Another important detail is that titus must reinitialize OpenSSL's random number generator by calling RAND_poll() in the child process after forking. Failure to do so could result in multiple children generating the same random numbers, which would have catastrophic consequences.

Privilege separation

To protect against arbitrary code execution vulnerabilities, titus runs as dedicated non-root users. Currently two users are used: one for running the processes that talk to the network, and another for the processes that hold the private key.

Using the same user for all connections has security implications. The most serious problem is that, by default, users can use the ptrace() system call to access the memory of other processes running as the same user. To prevent this, titus disables ptracing using the PR_SET_DUMPABLE option to the prctl() syscall. This is an imperfect security measure: it's Linux-specific, and doesn't prevent attackers from disrupting other processes by sending signals.

Ultimately, titus should use a separate user for every concurrent connection. Modern Unix systems use 32 bit UIDs, making it completely feasible to allocate a range of UIDs to be used by titus, provided that titus reuses UIDs for future connections. To reuse a UID securely, titus would need to first kill off any latent process owned by that user. Otherwise, an attacker could fork a process that lies in wait until the UID is reused. Unfortunately, Unix provides no airtight way to kill all processes owned by a user. It may be necessary to leverage cgroups or PID namespaces, which are unfortunately Linux-specific.

Filesystem isolation

Finally, in order to reduce the attack surface even further, titus chroots into an empty, unwritable directory. Thus, an attacker who can execute arbitrary code is unable to read sensitive files, attack special files or setuid binaries, or download rootkits to the filesystem. Note that titus chroots after reseeding OpenSSL's RNG, so it's not necessary include /dev/urandom in the chroot directory.

Future enhancements

In addition to the enhancements mentioned above, I'd like to investigate using seccomp filtering to limit the system calls which titus is allowed to execute. Limiting titus to a minimal set of syscalls would reduce the attack surface on the kernel, preventing an attacker from breaking out of the sandbox if there's a kernel vulnerability in a particular syscall.

(A block of data)
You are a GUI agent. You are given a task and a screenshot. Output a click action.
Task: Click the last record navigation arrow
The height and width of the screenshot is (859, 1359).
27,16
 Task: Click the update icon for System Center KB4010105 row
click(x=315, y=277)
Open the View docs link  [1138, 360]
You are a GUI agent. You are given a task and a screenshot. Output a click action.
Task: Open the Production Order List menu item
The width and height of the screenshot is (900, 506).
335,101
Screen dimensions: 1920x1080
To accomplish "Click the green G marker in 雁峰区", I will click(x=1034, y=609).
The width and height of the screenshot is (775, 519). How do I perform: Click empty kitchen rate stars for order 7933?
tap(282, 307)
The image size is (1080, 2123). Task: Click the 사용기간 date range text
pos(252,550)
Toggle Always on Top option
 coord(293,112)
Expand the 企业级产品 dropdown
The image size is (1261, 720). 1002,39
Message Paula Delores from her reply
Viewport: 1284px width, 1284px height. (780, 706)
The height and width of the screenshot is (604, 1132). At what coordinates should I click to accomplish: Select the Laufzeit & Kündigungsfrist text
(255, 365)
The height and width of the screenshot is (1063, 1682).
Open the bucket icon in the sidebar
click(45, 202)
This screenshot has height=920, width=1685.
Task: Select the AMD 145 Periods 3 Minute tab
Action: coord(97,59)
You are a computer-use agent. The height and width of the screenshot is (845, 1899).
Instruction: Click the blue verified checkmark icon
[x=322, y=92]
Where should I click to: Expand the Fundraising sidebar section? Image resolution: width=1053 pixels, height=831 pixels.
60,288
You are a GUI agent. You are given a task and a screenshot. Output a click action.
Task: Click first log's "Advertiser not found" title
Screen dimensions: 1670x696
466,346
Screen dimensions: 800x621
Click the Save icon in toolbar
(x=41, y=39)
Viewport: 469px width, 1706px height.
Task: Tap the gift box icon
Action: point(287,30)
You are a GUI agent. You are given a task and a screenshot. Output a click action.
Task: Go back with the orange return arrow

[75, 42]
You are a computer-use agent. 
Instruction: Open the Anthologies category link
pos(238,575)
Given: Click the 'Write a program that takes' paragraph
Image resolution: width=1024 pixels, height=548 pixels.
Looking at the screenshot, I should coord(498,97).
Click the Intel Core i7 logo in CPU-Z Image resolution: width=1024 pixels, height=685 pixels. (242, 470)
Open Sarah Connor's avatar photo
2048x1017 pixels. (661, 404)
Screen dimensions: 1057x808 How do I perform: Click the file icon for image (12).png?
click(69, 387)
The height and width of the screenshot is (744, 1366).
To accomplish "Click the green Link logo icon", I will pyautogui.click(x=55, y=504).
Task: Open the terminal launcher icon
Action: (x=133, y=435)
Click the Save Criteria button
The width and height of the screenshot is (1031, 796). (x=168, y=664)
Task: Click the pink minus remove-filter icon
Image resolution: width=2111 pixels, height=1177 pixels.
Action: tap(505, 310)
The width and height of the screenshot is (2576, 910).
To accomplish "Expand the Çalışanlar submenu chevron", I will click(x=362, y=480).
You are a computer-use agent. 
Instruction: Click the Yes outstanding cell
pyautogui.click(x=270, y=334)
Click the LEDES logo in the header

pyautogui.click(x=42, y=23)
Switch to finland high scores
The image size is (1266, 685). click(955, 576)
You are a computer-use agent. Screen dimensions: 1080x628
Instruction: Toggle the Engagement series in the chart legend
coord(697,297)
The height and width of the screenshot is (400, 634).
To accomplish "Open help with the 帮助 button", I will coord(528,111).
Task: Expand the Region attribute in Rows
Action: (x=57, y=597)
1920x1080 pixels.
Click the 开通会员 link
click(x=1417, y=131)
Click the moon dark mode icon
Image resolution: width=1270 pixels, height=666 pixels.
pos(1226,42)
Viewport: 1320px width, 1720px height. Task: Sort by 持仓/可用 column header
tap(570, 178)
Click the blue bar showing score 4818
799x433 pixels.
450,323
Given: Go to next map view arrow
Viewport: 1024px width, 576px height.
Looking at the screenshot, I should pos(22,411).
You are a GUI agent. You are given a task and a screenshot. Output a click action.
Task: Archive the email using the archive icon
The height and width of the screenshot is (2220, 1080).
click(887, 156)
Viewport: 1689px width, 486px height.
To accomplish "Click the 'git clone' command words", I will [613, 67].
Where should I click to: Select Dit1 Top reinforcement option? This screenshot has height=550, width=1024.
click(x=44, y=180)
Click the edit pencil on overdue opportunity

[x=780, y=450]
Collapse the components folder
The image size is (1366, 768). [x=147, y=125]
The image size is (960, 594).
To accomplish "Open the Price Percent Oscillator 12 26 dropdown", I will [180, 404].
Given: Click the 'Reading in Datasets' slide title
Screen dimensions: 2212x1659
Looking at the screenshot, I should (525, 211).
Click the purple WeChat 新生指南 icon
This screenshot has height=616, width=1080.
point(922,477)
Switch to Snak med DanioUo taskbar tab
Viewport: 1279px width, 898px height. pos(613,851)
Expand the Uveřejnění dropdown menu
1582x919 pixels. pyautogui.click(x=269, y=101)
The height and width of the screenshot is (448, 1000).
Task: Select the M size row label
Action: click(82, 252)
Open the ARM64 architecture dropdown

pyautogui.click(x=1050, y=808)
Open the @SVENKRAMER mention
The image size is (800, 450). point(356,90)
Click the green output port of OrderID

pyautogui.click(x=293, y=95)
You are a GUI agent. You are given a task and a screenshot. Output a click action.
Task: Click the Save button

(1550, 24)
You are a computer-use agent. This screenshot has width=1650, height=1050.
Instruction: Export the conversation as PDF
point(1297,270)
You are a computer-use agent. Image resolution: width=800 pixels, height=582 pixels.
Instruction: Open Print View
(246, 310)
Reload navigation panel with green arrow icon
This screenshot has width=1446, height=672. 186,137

GOALS:
A. Answer these questions using the passage about titus:
(i) What function must titus call in the child process after forking to reinitialize OpenSSL's random number generator?
(ii) How many dedicated non-root users does titus currently run as, and what does each one handle?
(iii) What kind of directory does titus chroot into?
B. Using the passage about titus, say whether each statement agrees with it. Answer yes or no and quote the words that decide it.
(i) Disabling ptracing with PR_SET_DUMPABLE stops attackers from disrupting other processes with signals.
(ii) titus reseeds OpenSSL's RNG before it chroots.
(iii) Unix offers an airtight way to kill all processes owned by a user.
C. Continue the passage about titus from its final sentence.

ANSWER SET:
A.
(i) RAND_poll()
(ii) Two: one runs the processes that talk to the network, and the other runs the processes that hold the private key.
(iii) An empty, unwritable directory.

B.
(i) No: "doesn't prevent attackers from disrupting other processes by sending signals."
(ii) Yes: "titus chroots after reseeding OpenSSL's RNG"
(iii) No: "Unix provides no airtight way to kill all processes owned by a user."

C.
I'd also like to investigate network and process namespaces. Network namespaces would isolate titus from the network, preventing attackers from launching attacks on systems on your internal network or on the Internet. Process namespaces would provide an added layer of isolation and make it easy to kill off latent processes when a connection ends.

Why titus?

The TLS protocol is incredibly complicated, which makes TLS implementations necessarily complex, which makes them inevitably prone to security vulnerabilities. If you're building a simple server application that needs to talk TLS, the complexity of the TLS implementation is going to dwarf the complexity of your own application. Even if your own code is securely written and short and simple enough to be easily audited, your application may nevertheless be vulnerable if you link with a TLS implementation. Titus provides a way to isolate the TLS implementation, so its complexity doesn't affect the security of your own application.

By the way, titus was recently discussed on the Red Hat Security Blog along with some other interesting approaches to OpenSSL privilege separation, such as sslps, a seccomp-based approach. The blog post is definitely worth a read.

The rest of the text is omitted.